Doran shares Nunn's gift for making every part of the stage, and every actor on it, contribute to the meaning of the play. Like Nunn, he can draw strong, thoughtful performances from actors, and, further, he can revive neglected plays (King John, the Jacobean season of two years ago) and make them new. He's got the charm ­ he's even got the hair. With this in mind, it is interesting to compare his production of Othello with Nunn's historic version of 1989, (and unfair though it may be, the temptation to do so is irresistible). This one is also set on a bare stage, in the round, in modern dress, with the star playing Iago. And in comparison with its predecessor, its weaknesses are apparent.

Before one realises this, however ­ and it takes some time ­ it's undeniably a cracking show. This Othello begins as it means to go on; with a bang. The scenes race by, spilling into each other, punctuated by urgent drum beats. When Cassio joins his fellow soldiers for a drink, the mood soon turns ugly, with the men tossing him about in a sheet and forcing liquor down his throat with spurious heartiness. Ken Bones's Brabantio is magnificent in his rage at being betrayed by his daughter, practically tearing himself in two with the force of his struggle to retain his dignity. And Sher's regimental Iago, the whiplash in his voice when he schemes to destroy the Moor as bluntly as if he were laying out a battle plan, is vigorous and cocky, getting plenty of laughs as he carefully blurts out the apparent slips that damn Cassio.

But as the play goes on, creeping doubts set in. Sello Maake ka Ncube is a charming Othello, majestic and benign, with a seductive lilt to his voice, but when possessed by the idea that his wife has been unfaithful he becomes less impressive, losing his grandeur.

Lisa Dillon's Desdemona, a brisk, capable woman of the period (the setting is the 1940s), seems more like the type to sort things out than die of love ­ not until the Willow Song does she appear vulnerable. Amanda Harris's Emilia ­ half the age of Sher, and chain-smoking and tossing her luscious Ann Sheridan waves ­ has far too much hard-bitten glamour to be Iago's wife and Desdemona's confidante. In the most peculiar casting of all, Cassio, as played by Justin Avoth, is a nervous, gawky schoolboy (his small beard merely accents his youth), as unlikely a customer for the whore Bianca as he is a source of worry for Othello.
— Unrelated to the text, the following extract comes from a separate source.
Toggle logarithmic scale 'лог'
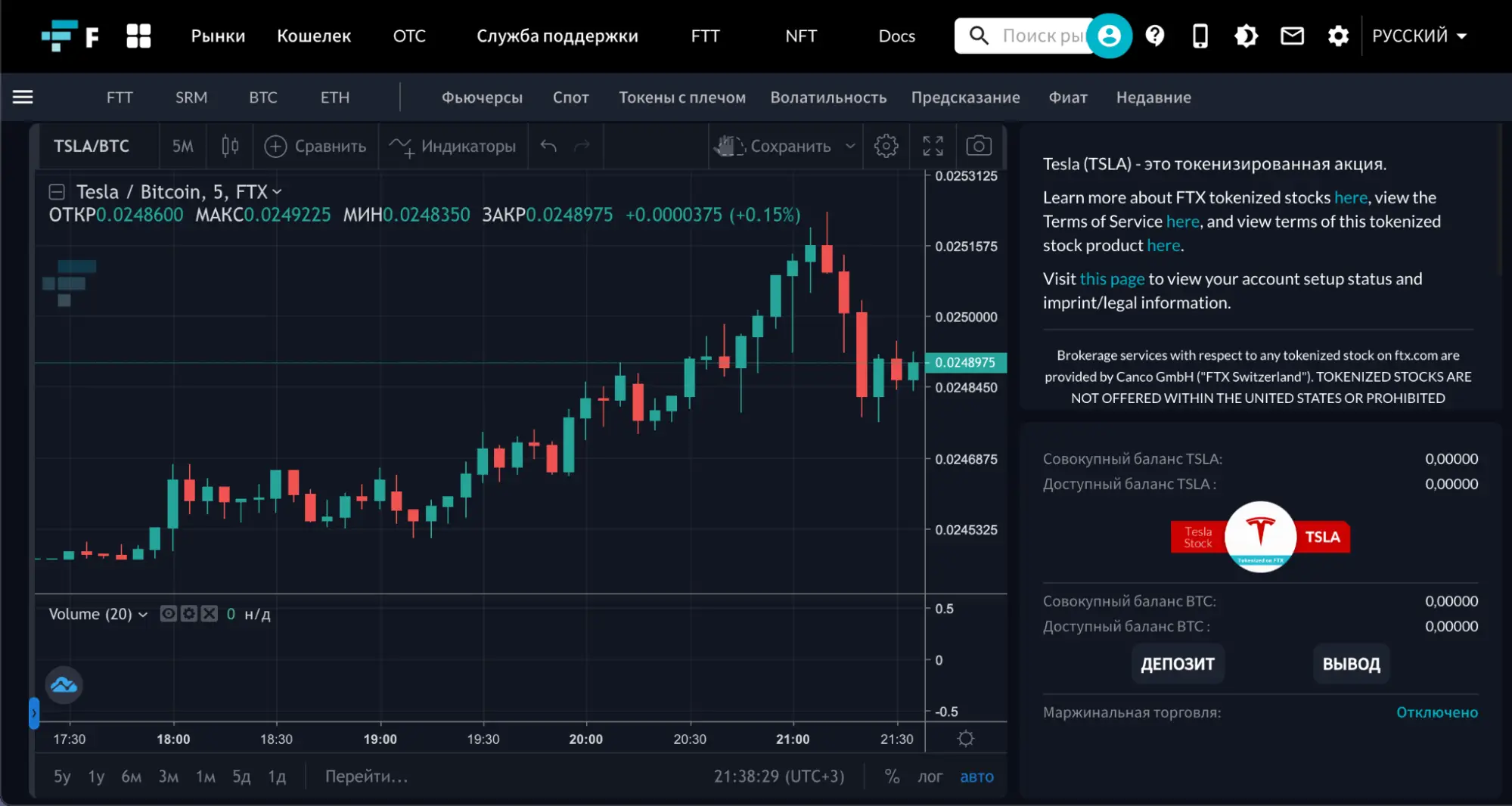 pyautogui.click(x=930, y=777)
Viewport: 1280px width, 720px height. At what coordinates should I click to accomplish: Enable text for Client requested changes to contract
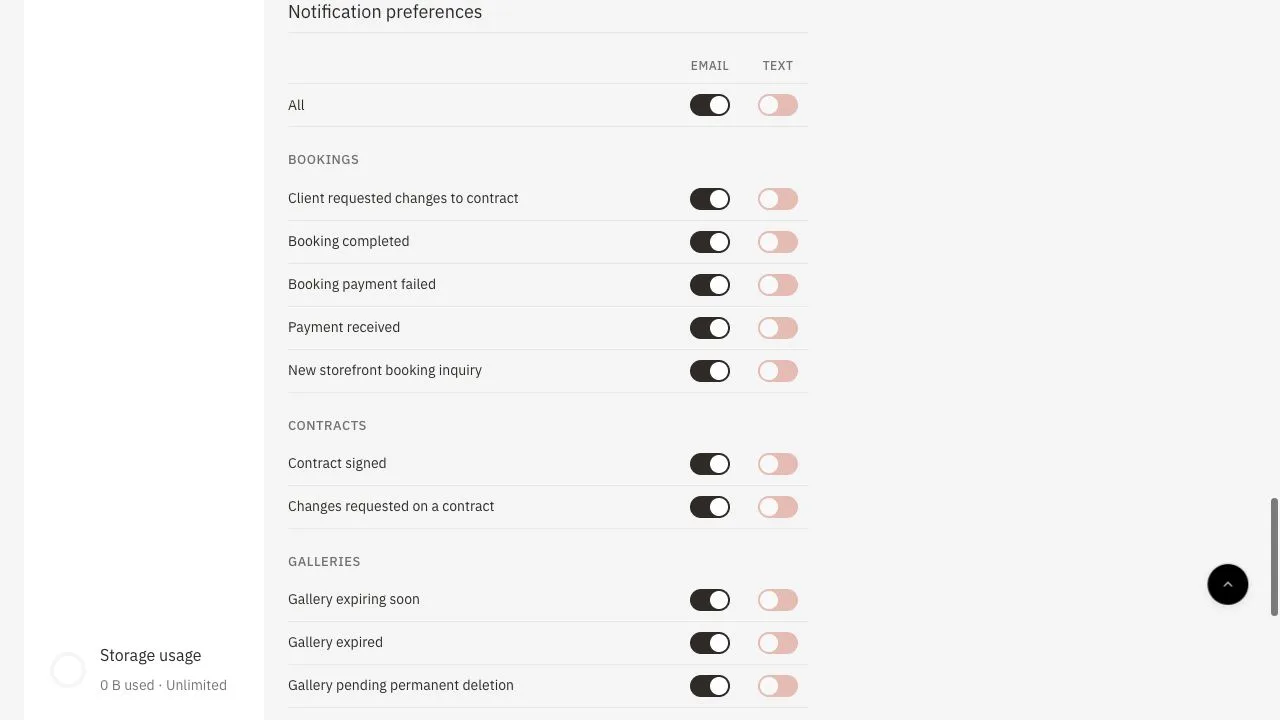(x=778, y=199)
Individual cases apart, Doran's Othello lacks a sense of darkness and dread, of the tightening noose. Nunn's version had this, both in his staging and in the unforgettable Iago of Ian McKellen, from whose mask of a reasonable man there gleamed the eyes of a psychopath. Sher's gross racism gets the hatred across but not the weakness and madness beneath. It is a lack that makes Othello's downfall seem not so much a tragedy as a mistake.